Stored data entries
__________________________________________________
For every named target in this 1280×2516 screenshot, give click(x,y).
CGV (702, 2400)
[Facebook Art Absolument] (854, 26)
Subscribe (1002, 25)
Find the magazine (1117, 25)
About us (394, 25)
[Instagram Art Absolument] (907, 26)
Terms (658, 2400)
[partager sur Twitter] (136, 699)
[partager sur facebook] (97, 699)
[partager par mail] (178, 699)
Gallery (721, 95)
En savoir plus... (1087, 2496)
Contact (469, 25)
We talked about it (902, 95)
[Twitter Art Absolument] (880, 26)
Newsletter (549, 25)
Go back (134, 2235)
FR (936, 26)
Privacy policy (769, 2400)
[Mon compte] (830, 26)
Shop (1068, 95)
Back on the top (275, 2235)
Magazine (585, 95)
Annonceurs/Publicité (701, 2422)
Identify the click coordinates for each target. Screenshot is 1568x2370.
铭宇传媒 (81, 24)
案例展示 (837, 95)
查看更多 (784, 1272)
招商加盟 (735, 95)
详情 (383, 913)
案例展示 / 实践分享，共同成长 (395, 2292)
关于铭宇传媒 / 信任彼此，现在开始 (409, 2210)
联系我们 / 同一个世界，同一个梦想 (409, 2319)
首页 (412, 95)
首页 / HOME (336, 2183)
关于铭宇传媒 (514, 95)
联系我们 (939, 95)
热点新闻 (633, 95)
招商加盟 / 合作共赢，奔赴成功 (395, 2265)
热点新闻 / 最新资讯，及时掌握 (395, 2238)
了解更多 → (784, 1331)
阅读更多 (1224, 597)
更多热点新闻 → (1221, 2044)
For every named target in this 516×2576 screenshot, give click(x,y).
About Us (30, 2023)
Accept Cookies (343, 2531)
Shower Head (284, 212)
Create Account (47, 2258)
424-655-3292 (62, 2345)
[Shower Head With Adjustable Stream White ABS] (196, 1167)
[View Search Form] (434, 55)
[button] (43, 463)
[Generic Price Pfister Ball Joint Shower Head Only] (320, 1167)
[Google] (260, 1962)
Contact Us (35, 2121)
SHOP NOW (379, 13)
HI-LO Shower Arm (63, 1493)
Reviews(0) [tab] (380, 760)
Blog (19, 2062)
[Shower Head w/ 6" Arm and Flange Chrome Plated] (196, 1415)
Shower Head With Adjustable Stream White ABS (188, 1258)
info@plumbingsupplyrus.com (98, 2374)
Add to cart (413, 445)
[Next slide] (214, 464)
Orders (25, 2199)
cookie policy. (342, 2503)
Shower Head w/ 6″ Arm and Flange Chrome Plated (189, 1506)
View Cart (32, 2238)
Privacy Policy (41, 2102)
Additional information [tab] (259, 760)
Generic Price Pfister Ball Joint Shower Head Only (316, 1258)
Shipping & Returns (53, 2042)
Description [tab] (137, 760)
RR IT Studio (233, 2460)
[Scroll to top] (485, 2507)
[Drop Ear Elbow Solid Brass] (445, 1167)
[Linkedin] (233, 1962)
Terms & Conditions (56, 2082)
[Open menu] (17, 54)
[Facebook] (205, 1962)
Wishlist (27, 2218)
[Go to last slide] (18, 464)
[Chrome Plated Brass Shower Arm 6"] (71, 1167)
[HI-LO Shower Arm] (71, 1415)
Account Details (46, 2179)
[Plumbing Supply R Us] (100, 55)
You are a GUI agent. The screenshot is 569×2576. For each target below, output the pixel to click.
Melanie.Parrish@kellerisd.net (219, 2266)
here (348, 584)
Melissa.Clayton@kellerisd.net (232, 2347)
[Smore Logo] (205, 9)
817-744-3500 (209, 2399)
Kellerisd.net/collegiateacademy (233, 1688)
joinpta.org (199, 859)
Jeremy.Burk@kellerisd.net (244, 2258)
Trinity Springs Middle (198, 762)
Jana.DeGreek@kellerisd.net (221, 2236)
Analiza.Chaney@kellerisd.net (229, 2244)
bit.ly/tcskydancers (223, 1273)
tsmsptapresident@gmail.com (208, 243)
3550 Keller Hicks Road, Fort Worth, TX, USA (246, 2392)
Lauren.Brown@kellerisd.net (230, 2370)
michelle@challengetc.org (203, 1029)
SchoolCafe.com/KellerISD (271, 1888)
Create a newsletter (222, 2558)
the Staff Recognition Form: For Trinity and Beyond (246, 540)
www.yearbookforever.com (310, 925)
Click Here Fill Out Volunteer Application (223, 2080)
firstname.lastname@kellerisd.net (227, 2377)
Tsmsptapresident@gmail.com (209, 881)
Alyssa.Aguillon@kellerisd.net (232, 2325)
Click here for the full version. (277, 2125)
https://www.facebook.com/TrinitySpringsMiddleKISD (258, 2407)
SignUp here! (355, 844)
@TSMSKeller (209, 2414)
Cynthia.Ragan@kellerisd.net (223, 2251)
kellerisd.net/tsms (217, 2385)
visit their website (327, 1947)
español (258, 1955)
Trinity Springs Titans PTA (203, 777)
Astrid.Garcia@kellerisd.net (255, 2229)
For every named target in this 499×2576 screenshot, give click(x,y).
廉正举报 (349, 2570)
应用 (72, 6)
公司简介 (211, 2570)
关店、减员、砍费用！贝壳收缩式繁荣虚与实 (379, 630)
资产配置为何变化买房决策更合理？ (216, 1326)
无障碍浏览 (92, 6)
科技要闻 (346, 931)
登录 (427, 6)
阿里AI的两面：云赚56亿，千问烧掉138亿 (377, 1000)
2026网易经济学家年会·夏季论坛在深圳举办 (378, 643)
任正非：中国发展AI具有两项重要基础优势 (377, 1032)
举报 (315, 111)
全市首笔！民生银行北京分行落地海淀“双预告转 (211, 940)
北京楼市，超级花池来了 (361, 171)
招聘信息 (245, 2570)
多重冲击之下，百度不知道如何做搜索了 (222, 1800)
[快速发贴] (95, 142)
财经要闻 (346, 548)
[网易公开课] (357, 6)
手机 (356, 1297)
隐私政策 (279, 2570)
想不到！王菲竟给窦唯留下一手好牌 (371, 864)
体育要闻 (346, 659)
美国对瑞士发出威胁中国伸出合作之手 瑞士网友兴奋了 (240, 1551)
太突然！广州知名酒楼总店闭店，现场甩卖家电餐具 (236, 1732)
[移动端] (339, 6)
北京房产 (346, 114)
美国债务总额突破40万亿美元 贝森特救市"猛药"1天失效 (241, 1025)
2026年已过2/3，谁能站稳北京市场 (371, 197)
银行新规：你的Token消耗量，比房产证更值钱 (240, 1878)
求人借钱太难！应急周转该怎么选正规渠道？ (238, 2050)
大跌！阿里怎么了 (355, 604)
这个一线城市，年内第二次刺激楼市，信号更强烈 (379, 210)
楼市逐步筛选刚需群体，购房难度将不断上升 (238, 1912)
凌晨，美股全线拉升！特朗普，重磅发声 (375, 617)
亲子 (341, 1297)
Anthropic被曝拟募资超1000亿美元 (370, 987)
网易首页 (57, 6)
__________________________________________________
§ **YOUR TASK**: Produce exactly the lines from the one containing "科技要闻 (346, 931)" through the final line of the records above, both included, and no others.

§ **PROBLEM SOLUTION**:
科技要闻 (346, 931)
登录 (427, 6)
阿里AI的两面：云赚56亿，千问烧掉138亿 (377, 1000)
2026网易经济学家年会·夏季论坛在深圳举办 (378, 643)
任正非：中国发展AI具有两项重要基础优势 (377, 1032)
举报 (315, 111)
全市首笔！民生银行北京分行落地海淀“双预告转 (211, 940)
北京楼市，超级花池来了 (361, 171)
招聘信息 (245, 2570)
多重冲击之下，百度不知道如何做搜索了 (222, 1800)
[快速发贴] (95, 142)
财经要闻 (346, 548)
[网易公开课] (357, 6)
手机 (356, 1297)
隐私政策 (279, 2570)
想不到！王菲竟给窦唯留下一手好牌 (371, 864)
体育要闻 (346, 659)
美国对瑞士发出威胁中国伸出合作之手 瑞士网友兴奋了 (240, 1551)
太突然！广州知名酒楼总店闭店，现场甩卖家电餐具 (236, 1732)
[移动端] (339, 6)
北京房产 (346, 114)
美国债务总额突破40万亿美元 贝森特救市"猛药"1天失效 (241, 1025)
2026年已过2/3，谁能站稳北京市场 (371, 197)
银行新规：你的Token消耗量，比房产证更值钱 (240, 1878)
求人借钱太难！应急周转该怎么选正规渠道？ (238, 2050)
大跌！阿里怎么了 (355, 604)
这个一线城市，年内第二次刺激楼市，信号更强烈 (379, 210)
楼市逐步筛选刚需群体，购房难度将不断上升 (238, 1912)
凌晨，美股全线拉升！特朗普，重磅发声 (375, 617)
亲子 (341, 1297)
Anthropic被曝拟募资超1000亿美元 (370, 987)
网易首页 (57, 6)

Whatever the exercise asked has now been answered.